Data records =>
#####
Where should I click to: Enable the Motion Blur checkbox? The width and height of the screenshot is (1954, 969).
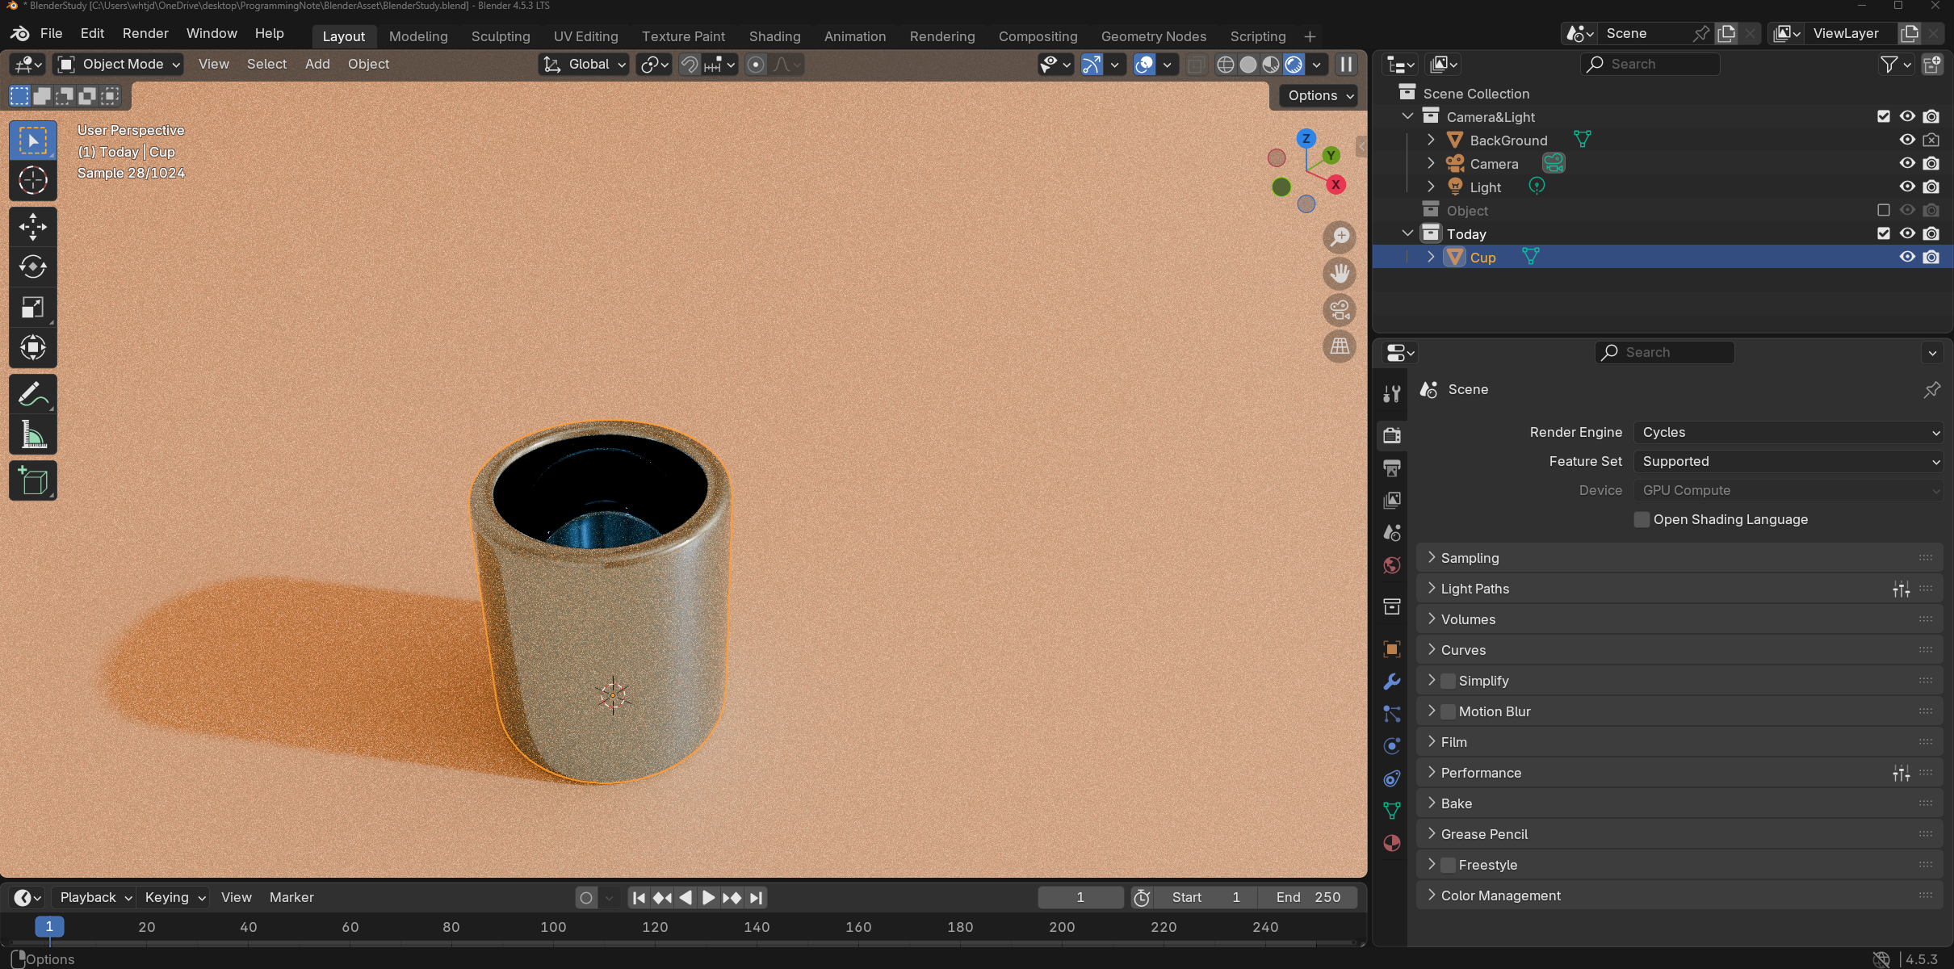(x=1448, y=711)
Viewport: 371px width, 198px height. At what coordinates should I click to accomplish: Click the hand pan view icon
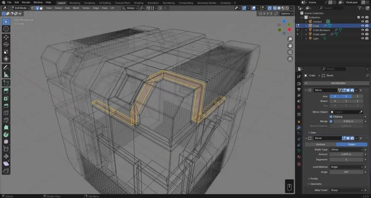coord(290,45)
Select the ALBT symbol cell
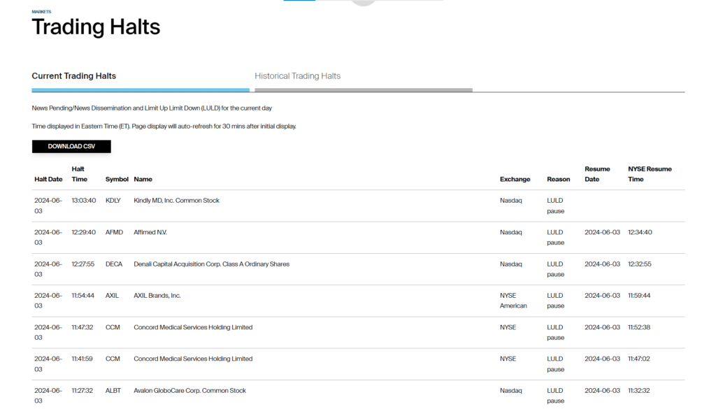 [113, 391]
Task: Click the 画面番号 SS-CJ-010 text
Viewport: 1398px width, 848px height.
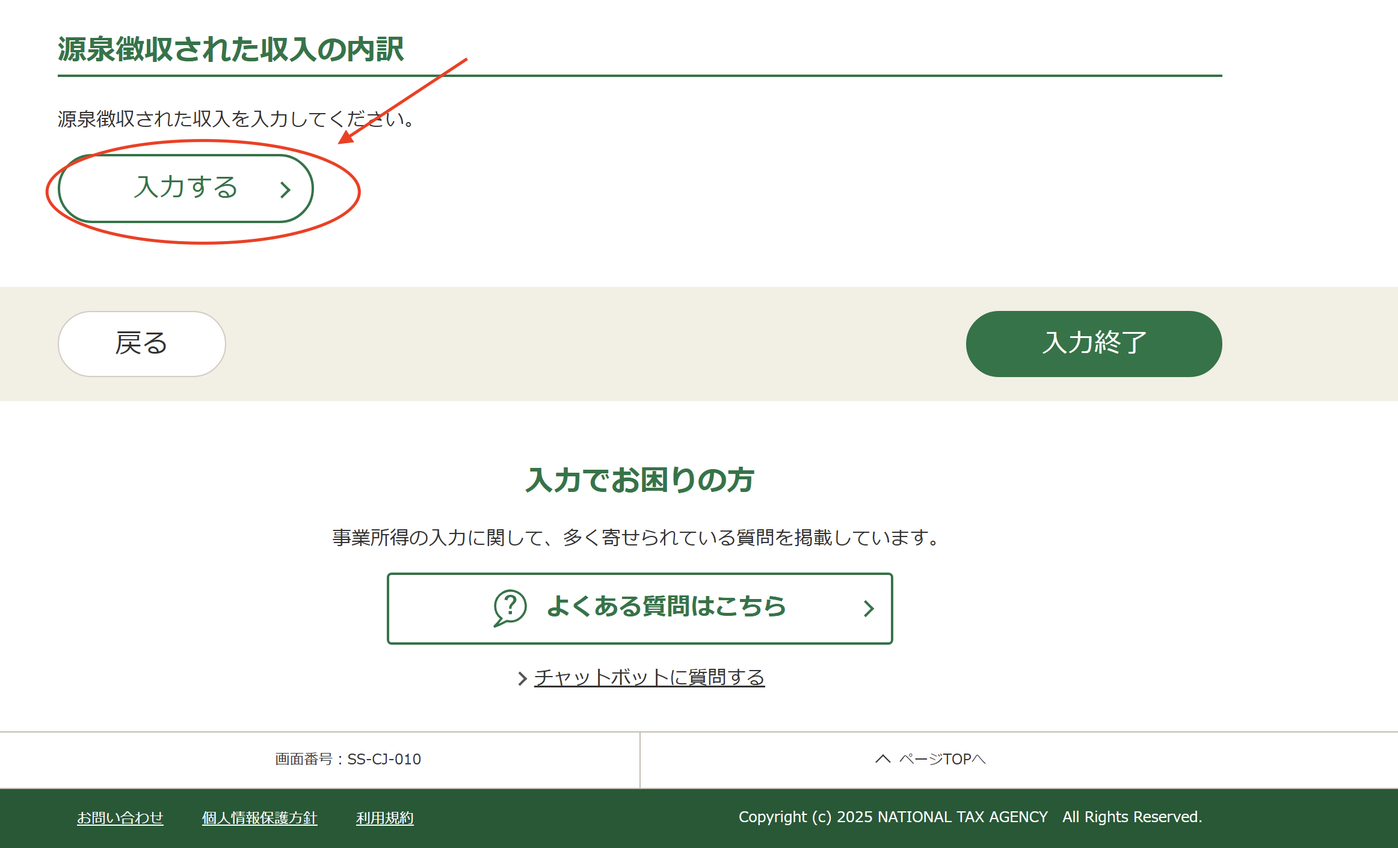Action: point(348,759)
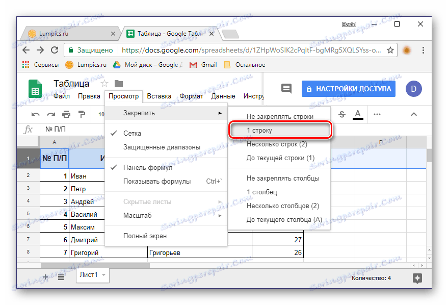Click the НАСТРОЙКИ ДОСТУПА button
The image size is (448, 305).
[348, 88]
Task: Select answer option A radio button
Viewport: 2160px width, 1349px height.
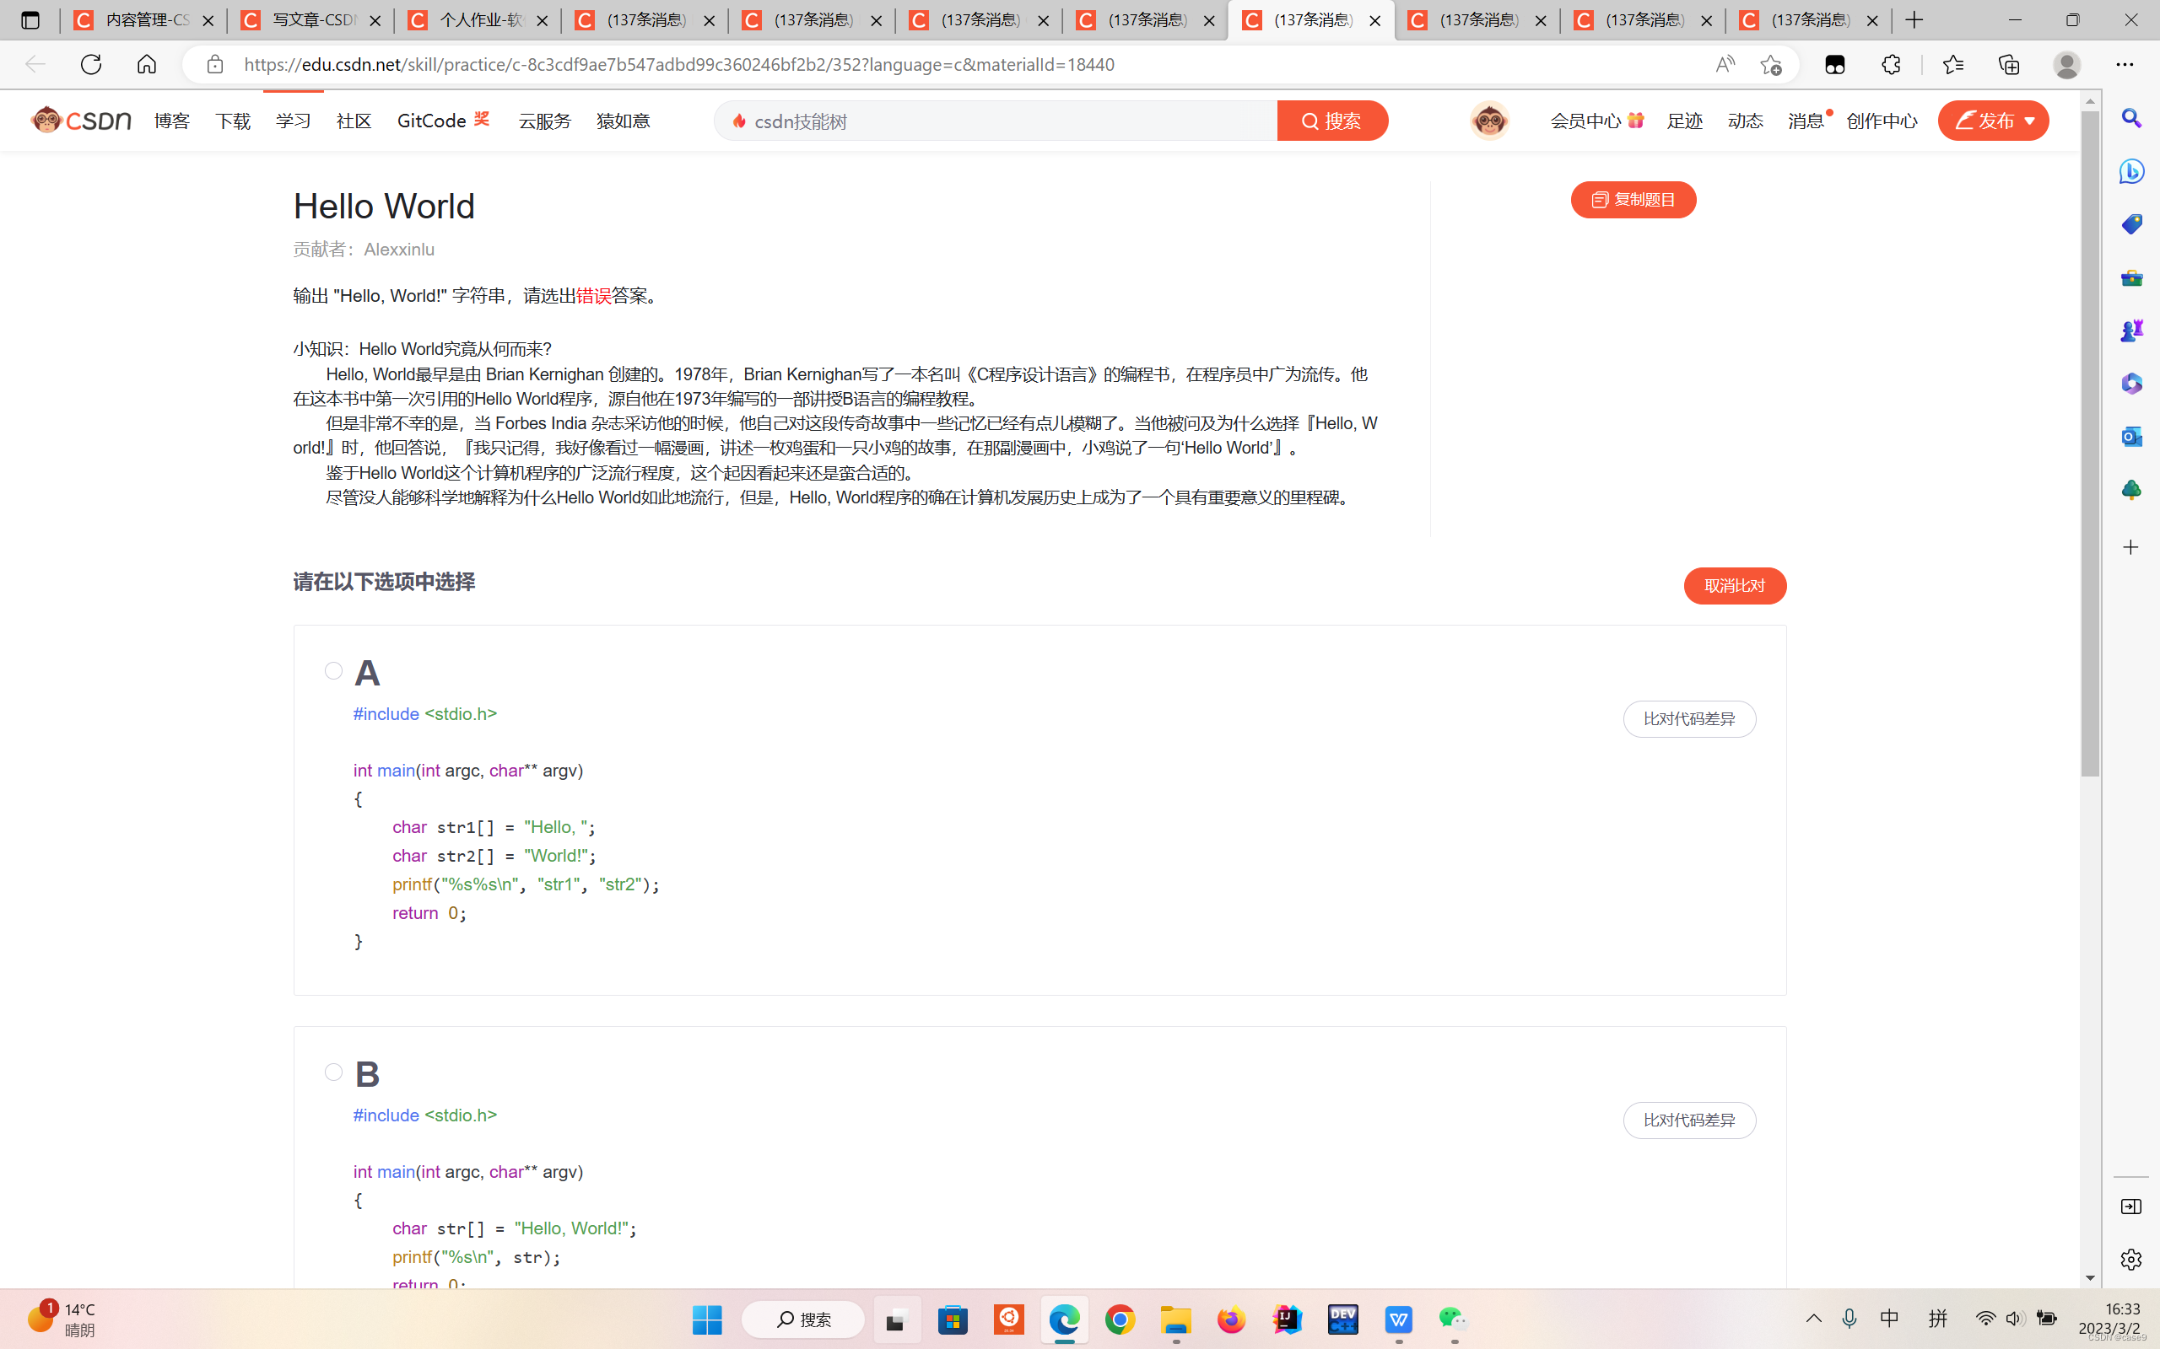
#####
AIM =>
Reproduce all of the entries above word for word, leaving out the pictures.

EXPECTED ANSWER =>
Where should I click to: Enable the Motion Blur checkbox? The width and height of the screenshot is (1954, 969).
(x=1448, y=711)
Viewport: 371px width, 198px height. At what coordinates should I click to accomplish: Click the hand pan view icon
coord(290,45)
Select the ALBT symbol cell
 [113, 391]
Task: Click the 画面番号 SS-CJ-010 text
Viewport: 1398px width, 848px height.
Action: point(348,759)
Click the НАСТРОЙКИ ДОСТУПА button
The image size is (448, 305).
[348, 88]
Task: Select answer option A radio button
Viewport: 2160px width, 1349px height.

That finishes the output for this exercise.